#### [GIVEN EXERCISE]
Copy out the items below word for word, from the line that contains "Given: Click the" through the line that contains "click(283, 2398)", including both of those lines. Leave the pictures out.

#### [PROVIDED INFORMATION]
┄┄┄┄┄┄┄┄┄┄┄┄┄┄┄┄┄┄┄┄

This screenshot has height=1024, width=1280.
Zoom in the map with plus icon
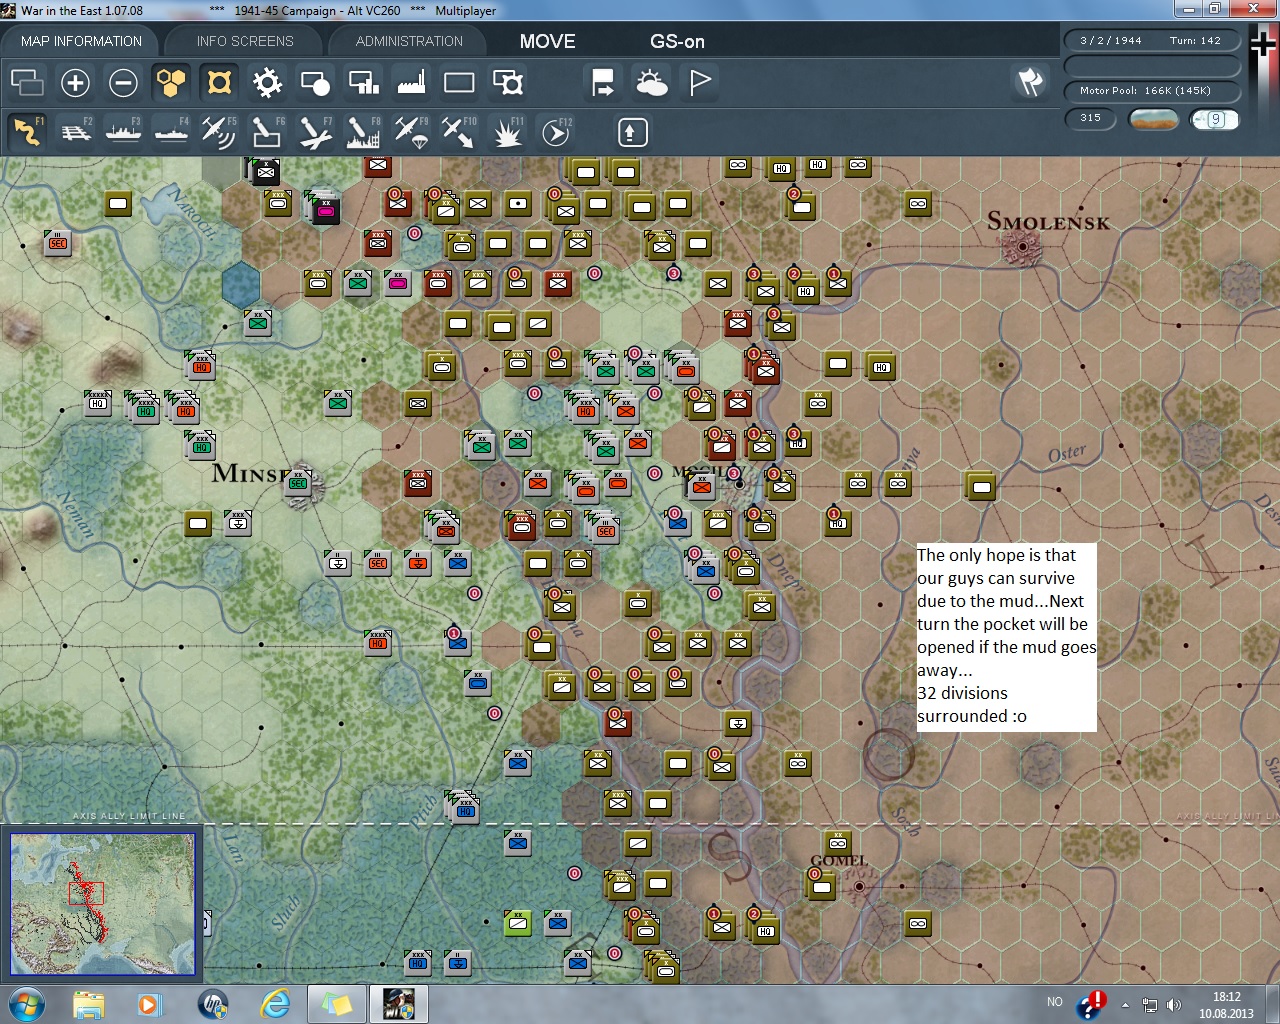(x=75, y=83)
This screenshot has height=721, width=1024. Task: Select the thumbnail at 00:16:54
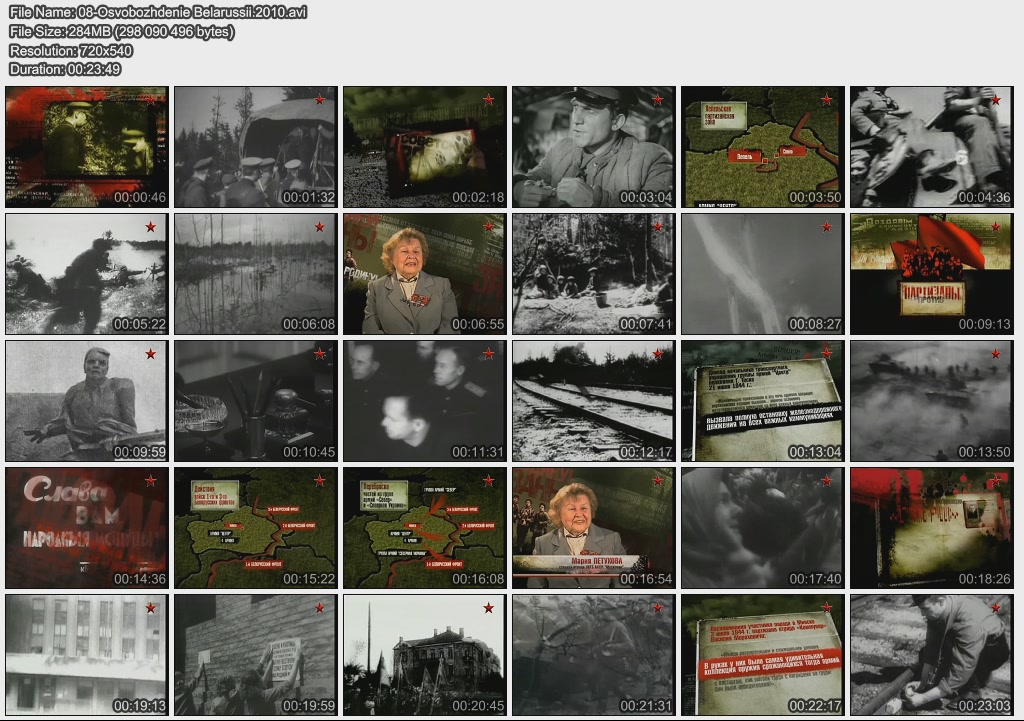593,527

┄┄┄┄┄┄┄┄┄┄┄┄┄┄┄┄┄┄┄┄

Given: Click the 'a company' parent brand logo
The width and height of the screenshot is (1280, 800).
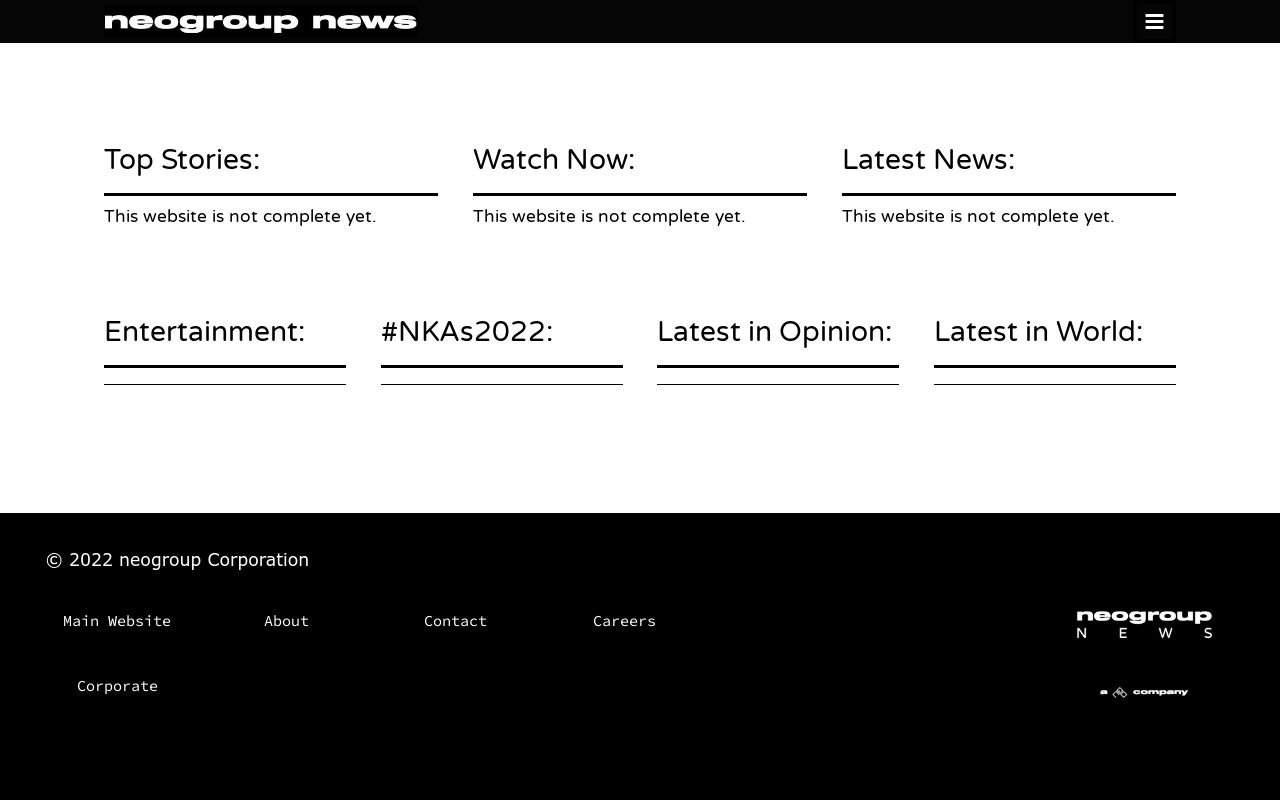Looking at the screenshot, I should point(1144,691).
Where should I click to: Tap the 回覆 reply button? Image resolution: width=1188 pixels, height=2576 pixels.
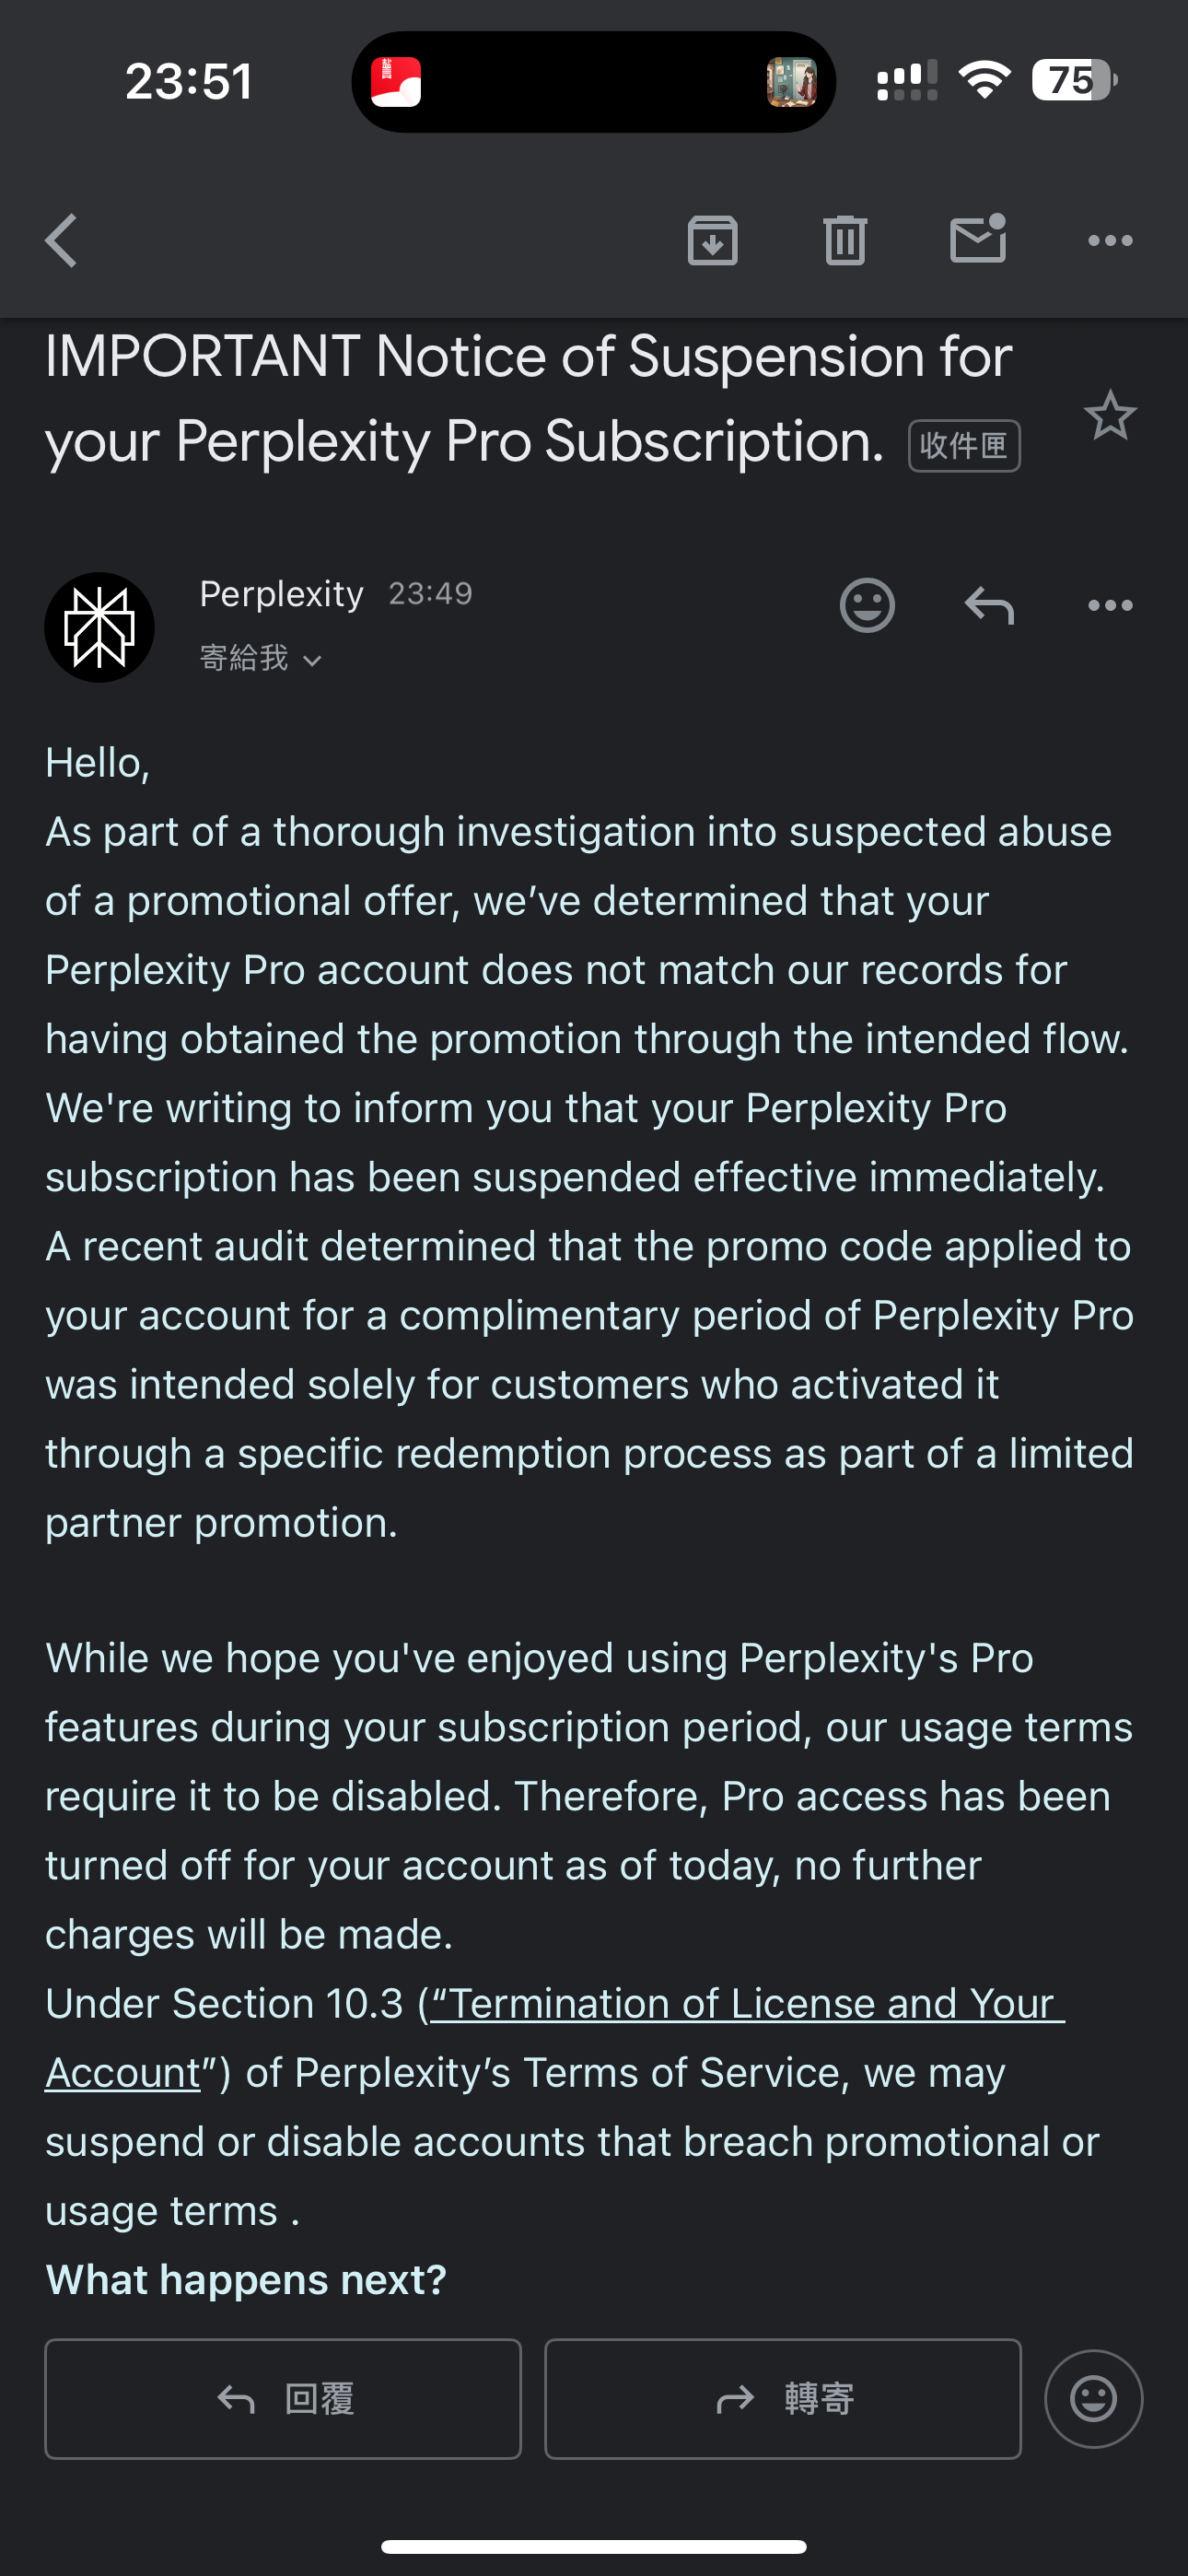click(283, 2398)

┄┄┄┄┄┄┄┄┄┄┄┄┄┄┄┄┄┄┄┄

#### [PROBLEM SOLUTION]
Given: Click the 'a company' parent brand logo
The width and height of the screenshot is (1280, 800).
Looking at the screenshot, I should point(1144,691).
Where should I click to: Tap the 回覆 reply button? Image resolution: width=1188 pixels, height=2576 pixels.
click(283, 2398)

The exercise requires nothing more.